In het kader van operatie Inzicht in Kwaliteit van het kabinet wordt het gebruikelijke overzicht met een planning van beleidsdoorlichtingen omgevormd tot een Strategische Evaluatie Agenda (SEA). Richten beleidsdoorlichtingen zich primair op de doorlichting van afzonderlijke begrotingsartikelen, in de SEA staan de beleidsthema’s van de missie van EZK centraal. Daarmee komt het vizier meer te liggen op de integrale en samenhangende beleidsaanpak van een beleidsthema (zoals energietransitie of innovatie) en minder op de afzonderlijke beleidsonderdelen. Met de SEA wordt tevens beoogd onderzoeken beter te laten aansluiten op de beleidscyclus en wordt meer recht gedaan aan ontwikkelingen op een beleidsveld. Op deze wijze kunnen ook leerervaringen benut worden om het beleid tussentijds bij te sturen als dat nodig blijkt. Net als 2021 betreft 2022 nog een overgangs- en leerjaar met de SEA waardoor de agenda een eerste uitwerking betreft en waarbij ook nog een enkele traditionele beleidsdoorlichting zal worden uitgevoerd.
Beleidsdoorlichtingen
Voor artikel 1 (Goed functionerende economie en markten) loopt in 2021 nog een reguliere beleidsdoorlichting die in onderstaande SEA is geïntegreerd.

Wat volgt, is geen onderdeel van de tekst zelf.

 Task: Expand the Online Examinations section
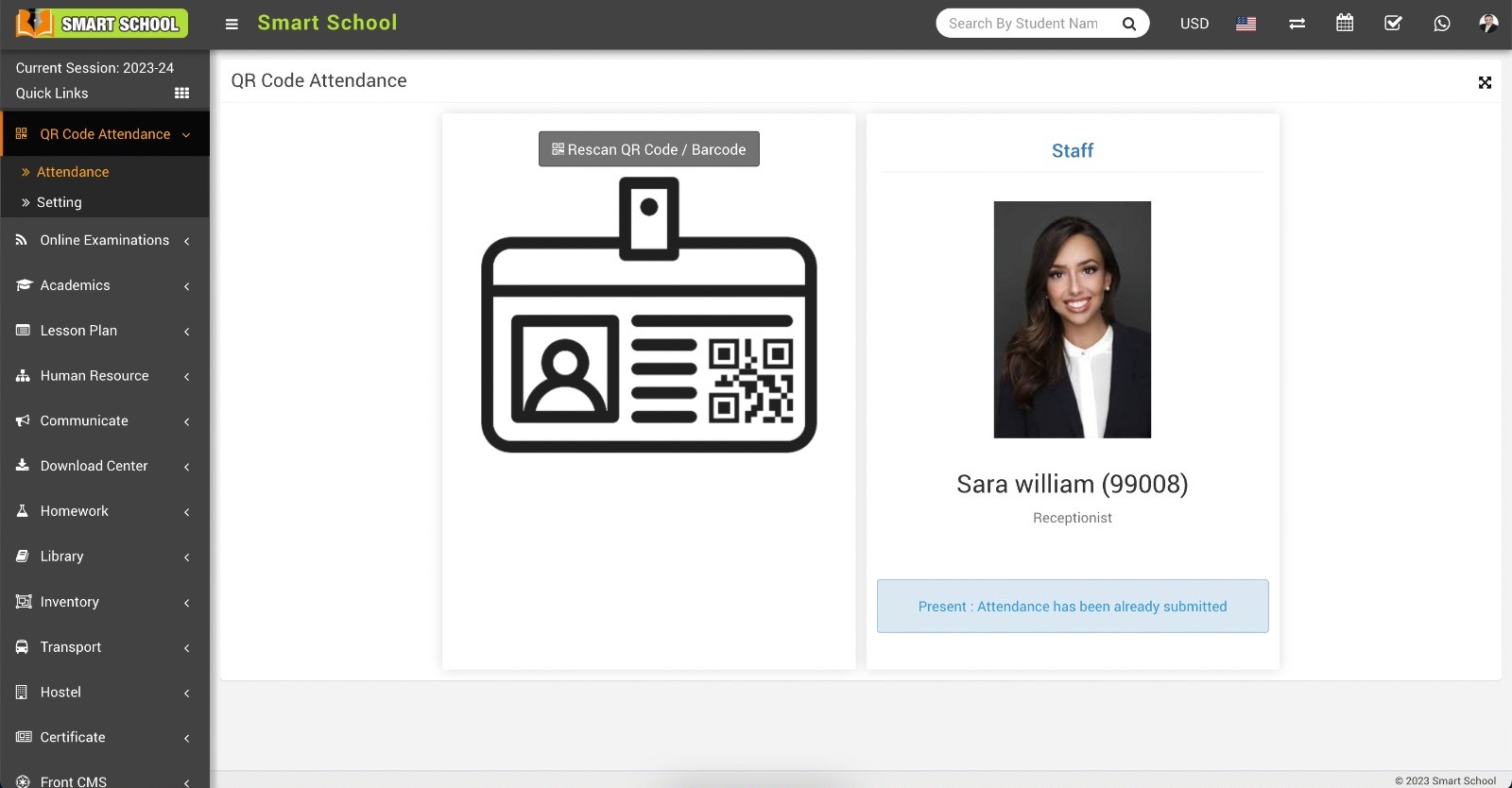(104, 240)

Strategische Evaluatie Agenda (SEA)
De SEA is gericht op onderstaande beleidsthema’s die het merendeel van de EZK-begroting afdekken. Hierbij is met name ingegaan op onderdelen waar geen recente beleidsdoorlichting of ander integraal onderzoek is ingepland/uitgevoerd en waar behoefte is aan nader inzicht. Deels gaat het om het verbeteren van methoden van onderzoek en opzetten van monitors en deels om het verkrijgen van inzicht in effecten van belangrijke beleidsmaatregelen. In bijlage 5 wordt toegelicht welke onderliggende evaluatieplanning hiermee samenhangt.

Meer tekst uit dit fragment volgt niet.